— To-do list —
**A.** In the text about the Manhattan, Kansas wine scene, how many wine selections are on the list at Harry's?
**B.** Continue the text about the Manhattan, Kansas wine scene from where it stops.

— Quoted passage —

--- Begin ---

The Manhattan Project

“Name the thirteen wine regions of Germany. Name an important producer from the Nahe. What are the Öchsle levels for Qualitätswein in the Mosel?” Just another theory quiz in Manhattan, as sommeliers-in-training prep for exams. Except this Manhattan lies not on the East Coast but in the dead center of the country: Manhattan, Kansas, population 53,000.

Kansas is not the first place one thinks of for a sommelier scene. While the eyes of the wine industry are on the U.S.—recently declared the largest wine market in the world, and given our low per-capita consumption, a market with plenty of room for growth — it’s not Kansas they’re talking about. According to Business Insider, per capita wine consumption in Kansas is among the lowest in the country at 3.2 liters per year — four bottles and one glass. Many assume the fine wine scene is focused on the coasts; what the average coastal-dwelling snob might call “fly-over” states, the sommeliers who serve them might call “beer” states.

Does a state need a minimum consumption rate to support a wine community, and a good selection of wine? Apparently not. At the center of Manhattan’s wine scene is Harry’s, a restaurant inside the historic Wareham Hotel (now residential), with a list of 215 selections that would make most any sommelier feel at home.

--- End ---

— Excerpted data —
--- Begin ---

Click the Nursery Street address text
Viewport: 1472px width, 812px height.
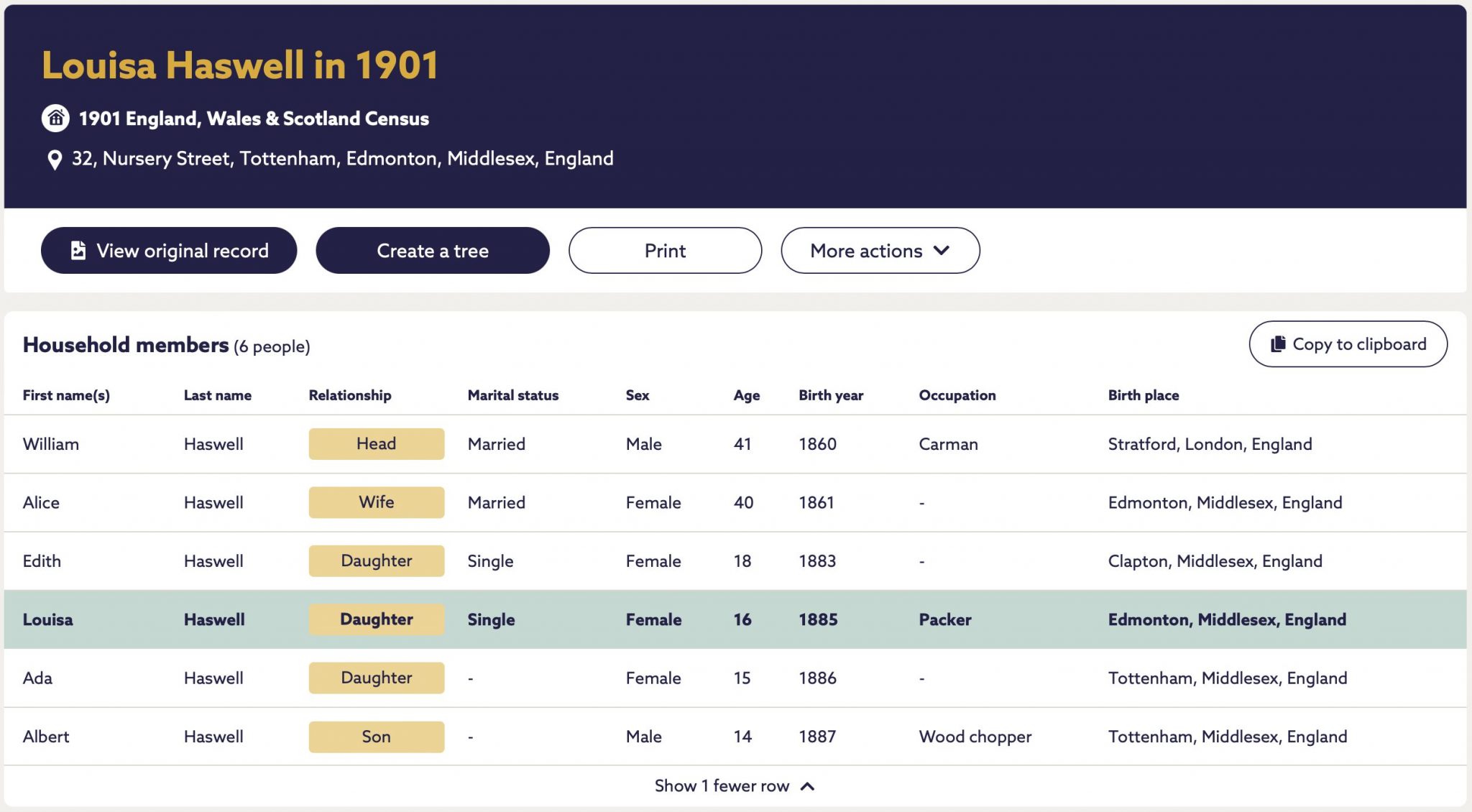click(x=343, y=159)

--- End ---
--- Begin ---

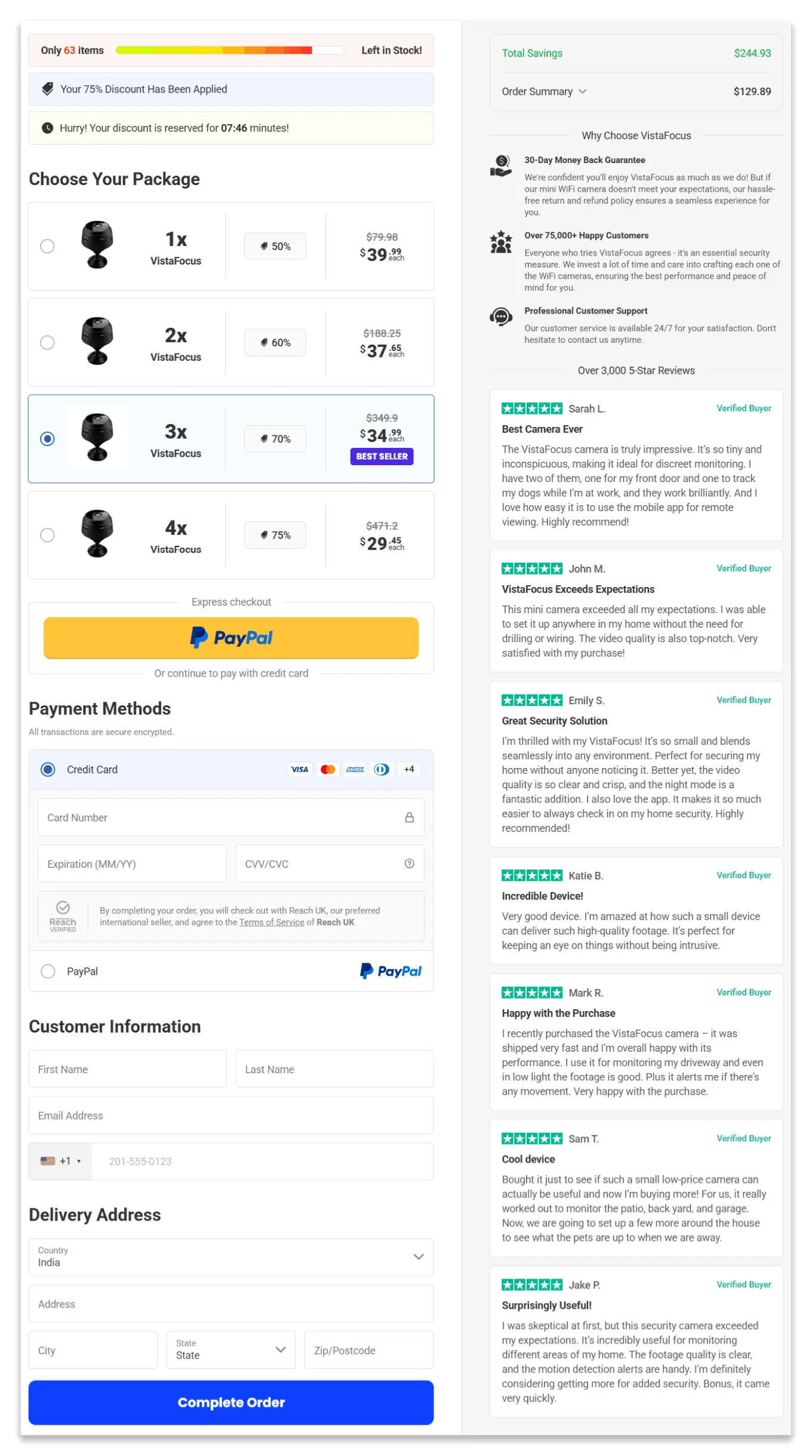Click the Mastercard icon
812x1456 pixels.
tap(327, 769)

--- End ---
--- Begin ---

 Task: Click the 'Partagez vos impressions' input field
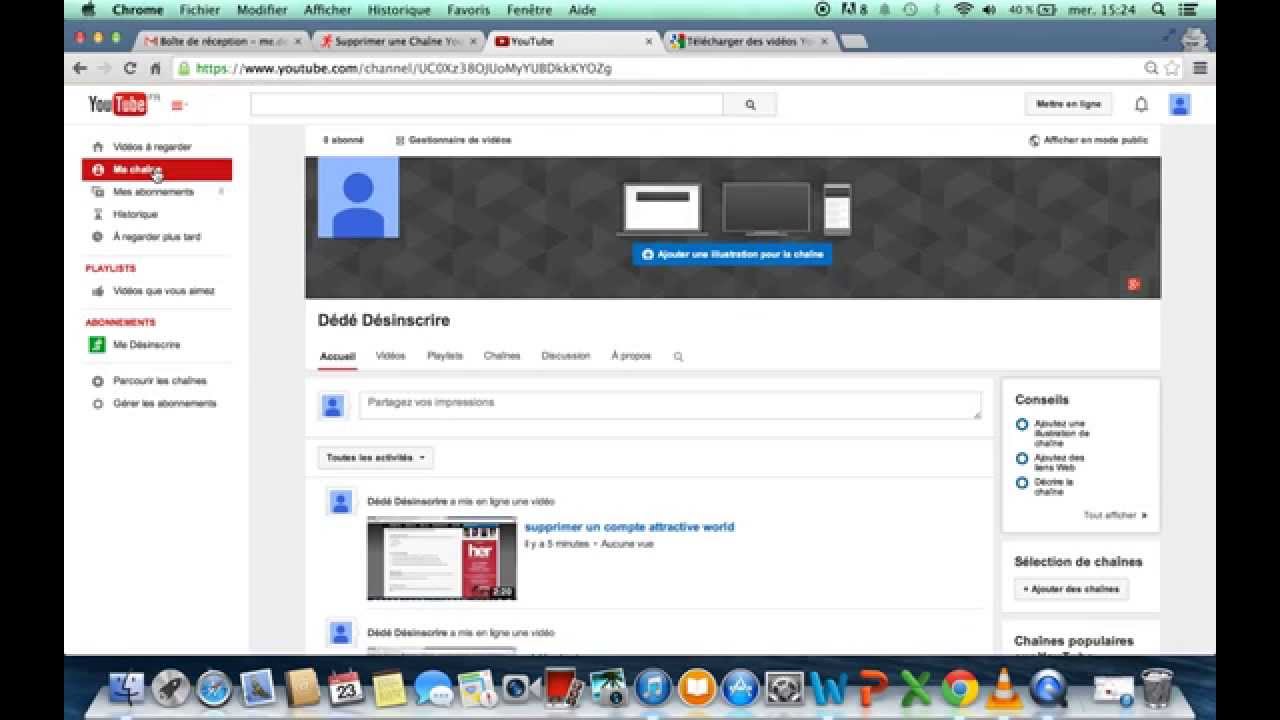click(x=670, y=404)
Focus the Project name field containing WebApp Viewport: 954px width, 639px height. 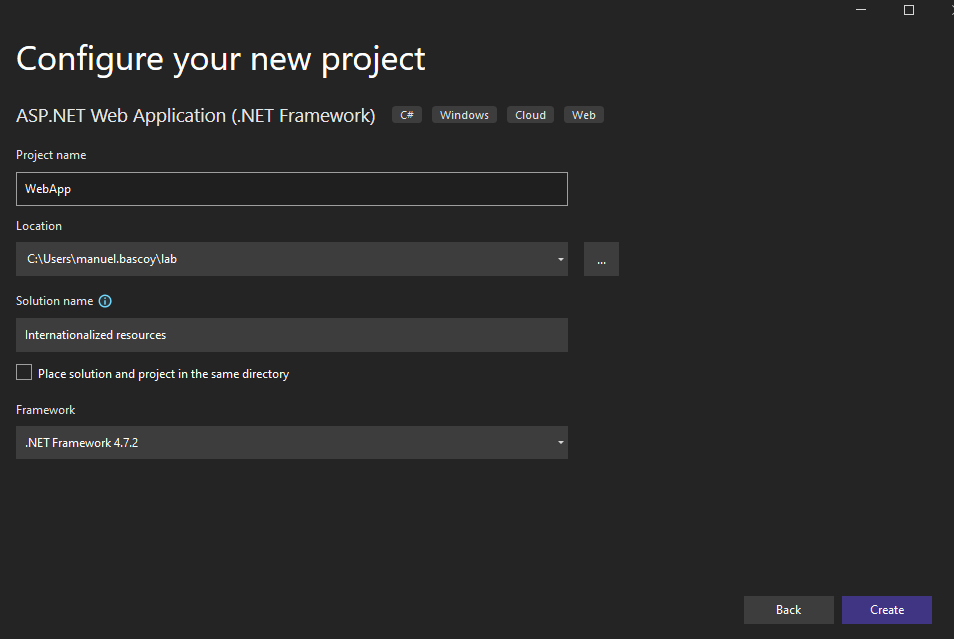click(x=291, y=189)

--- End ---

— Answers in order —
**A.** 215

**B.**
The food menu reads like steakhouse classics — a wedge salad, prime rib, crab cakes — fleshed out with creative seafood and poultry options and modern touches such as ceviche, creative use of pickled vegetables, and so forth. The food itself is very good, and dishes taste more vibrant and boast more creative flavor combinations than the menu might suggest. The wine list comes as a surprise, but not because it doesn’t match or suit the food. It displays thought, passion, and diversity, and that’s what catches your attention.

The list is all on one page, on the back of the menu. “The list used to be four pages,” says wine director Ian Hulon. “We changed it to one large sheet so everyone at the table could see what’s on offer.” What’s on offer includes wines from all over the world. Chardonnay dominates the white selections, but not oak-bombs or workhorse wines; California selections include wines from Lioco, Peay, and Copain. “Our guests order a lot of domestic Chardonnay when we don’t get to the table first.” When Hulon or his servers do guide the guest, Hulon says their Chardonnay-drinking guests often land in France, drinking the likes of Yves Girardin and Colin-Morey.

Riesling gets a good deal of column inches (as they say in the newspaper biz). When you glance at the list, you also notice that Chenin Blanc, Picpoul, and Vinho Verde get nods; looking more carefully, you see they’re not token selections, but exciting choices that open up the range of experience available to the guest rather than simply offering up brand names as a security blanket.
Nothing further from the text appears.